## PROBLEM TO WORK ON
Reproduce all the data verbatim.

___ RECORDED INFORMATION ___

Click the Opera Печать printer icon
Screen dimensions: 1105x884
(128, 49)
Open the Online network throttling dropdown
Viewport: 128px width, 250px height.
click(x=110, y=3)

___

## EXPECTED ANSWER
Click the Opera Печать printer icon
Screen dimensions: 1105x884
(128, 49)
Open the Online network throttling dropdown
Viewport: 128px width, 250px height.
click(x=110, y=3)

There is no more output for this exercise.